皆さんは「メンテンナス・フリー」と聞いてどんな家を思い浮かべるでしょうか?
家も人がつくるモノですから、点検や部品交換などの保守作業が長期間不要、あるいは大幅に削減される状態を言います。
完全に手入れが不要(ノー・メンテナンス)という意味ではなく、高耐久素材などでメンテナンスの頻度を減少させている状態です。
住宅における重要なメンテナンスは、「雨漏り防止」と「美観を保つ」こと。 すなわち、外装や屋根の耐久性に起因します。
私がこれまで四半世紀に渡り、「家づくり」と「家守り」に携わって言えることがあります。
それは、建物の外装と屋根は「コスト」ではなく「金融商品(支払いタイミングの設計)」であるという事です。
■一般的な耐久性
・ガルバニウム屋根(太陽光パネルを搭載している場合は耐久性が向上します)
・窯業系サイディング
・普通耐久性のシーリング
■より高い耐久性
・瓦葺き屋根
・塗り壁によるシーリングレス収まり
・深い軒で雨掛かりを減らす屋根形状
初期コストを優先するあまり、耐久性の低い仕様を採用することは10年後・20年後・30年後とメンテンナスコストが嵩むことになる「支払いの先送り」です。
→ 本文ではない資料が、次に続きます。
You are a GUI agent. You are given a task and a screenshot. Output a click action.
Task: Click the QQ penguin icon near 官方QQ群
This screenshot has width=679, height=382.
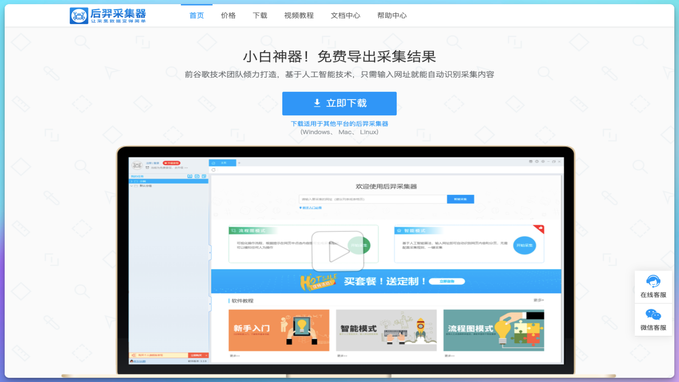(x=132, y=361)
一方で、初期コストを投入しても高い耐久性の仕様で建てた家の外装は30年間のメンテンス・フリーを実現する「保険+積立」の意味合いを持ちます。
初期コストを住宅ローンに組み込みつつ、メンテナンスコストの増大という将来の負債を圧縮します。
高耐久の外装や屋根で建てた家は「金融商品」であると言える理由です。
見通しづらいメンテンスコストですが、弊社は新築のプランニング段階から、築30年目までのメンテンナスコストをシュミレーションしてご提示しています。
将来の家計の負債とならないよう、これから家づくりを考える皆様にも一ご考頂けると幸いです。